In 2022, the first fully complete human genome with no gaps was revealed, marking a huge moment for human genetics. On release to the public, scientists described the painstaking work that goes into sequencing an over 6 billion base pair genome, with 200 million added in this new research. The new genome added 99 genes likely to code for proteins and 2,000 candidate genes that were previously unknown. Now, it’s available for all to view.
Many will be asking: "Wait, didn’t we already sequence the human genome?" In part, yes – in 2000, the Human Genome Sequencing Consortium published their first drafts of the human genome, results that subsequently paved the way for almost every facet of human genetics available today.
The most recent draft of the human genome has been used as a reference since 2013. But weighed down by impractical sequencing techniques, these drafts left out the most complex regions of our DNA, which make up around 8 percent of the total genome. This is because these sequences are highly repetitive and contain many duplicated regions – attempting to put them together in the right places is like trying to complete a jigsaw puzzle where all the pieces are the same shape and have no image on the front. Long gaps and underrepresentation of large, repeating sequences made it so that this genetic material has been excluded for the past 20 years. Scientists had to come up with more accurate methods of sequencing to illuminate the darkest corners of the genome.
“These parts of the human genome that we haven’t been able to study for 20-plus years are important to our understanding of how the genome works, genetic diseases, and human diversity and evolution,” said Karen Miga, assistant professor of biomolecular engineering at UC Santa Cruz, when the results were published in Science last year.
Much like the Human Genome Sequencing Consortium, the new reference genome (called T2T-CHM13) was produced by the Telomere-2-Telomere Consortium, a group of researchers dedicated to finally mapping each chromosome from one telomere to the other. T2T-CHM13 is now available on the UCSC Genome Browser for everyone to enjoy, complimenting the standard human reference genome, GRCh38.

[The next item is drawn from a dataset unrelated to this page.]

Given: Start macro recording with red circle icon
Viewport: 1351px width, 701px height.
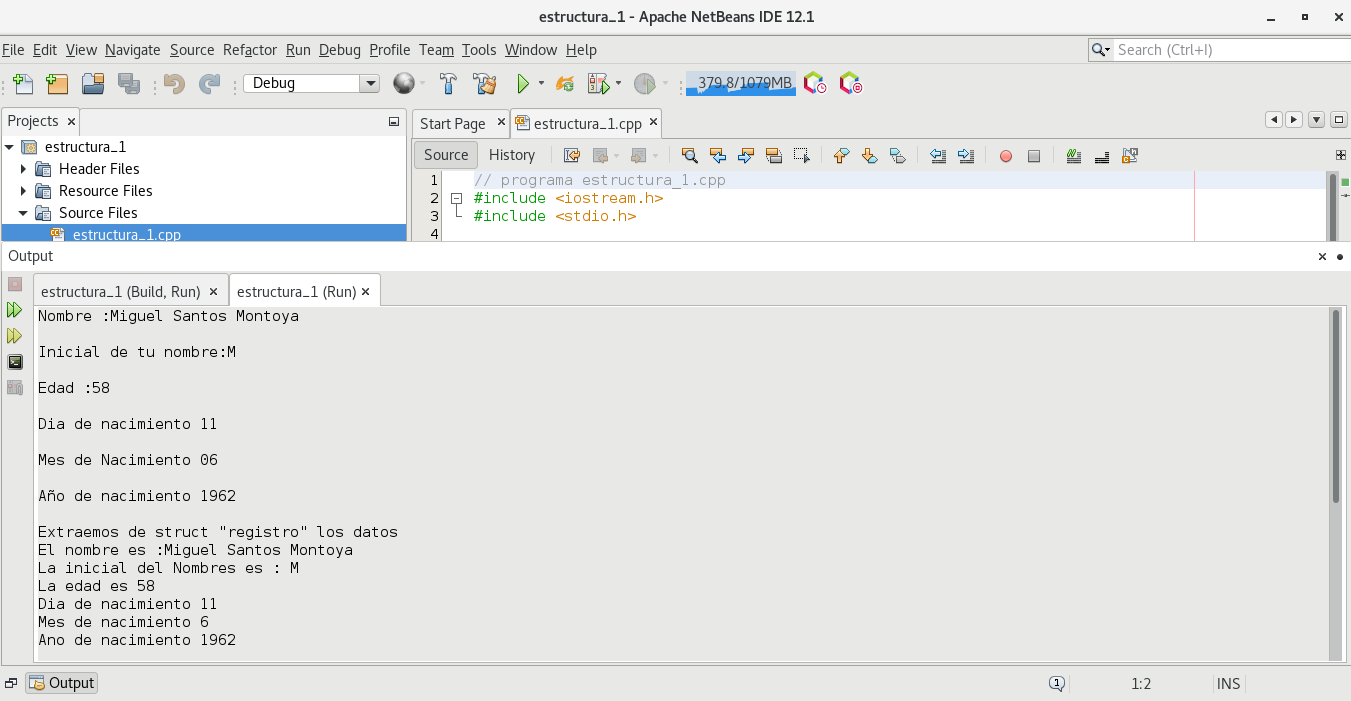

The new reference genome was created using two modern sequencing techniques, called Oxford Nanopore and PacBio HiFi ultra-long read sequencing, which massively increases the length of DNA that can be read while also improving the accuracy. Through this, they could sequence strings of DNA previously unreadable by more rudimentary techniques, alongside correcting some structural errors that existed in the previous reference genomes.
Looking to the future, the consortium hopes to add even more reference genomes as part of the Human Pangenome Reference Consortium to improve diversity in human genetics, something sorely lacking at present.
“We’re adding a second complete genome, and then there will be more,” said David Haussler, director of the UC Santa Cruz Genomics Institute.
“The next phase is to think about the reference for humanity’s genome as not being a single genome sequence. This is a profound transition, the harbinger of a new era in which we will eventually capture human diversity in an unbiased way.”
An earlier version of this article was published in March 2022.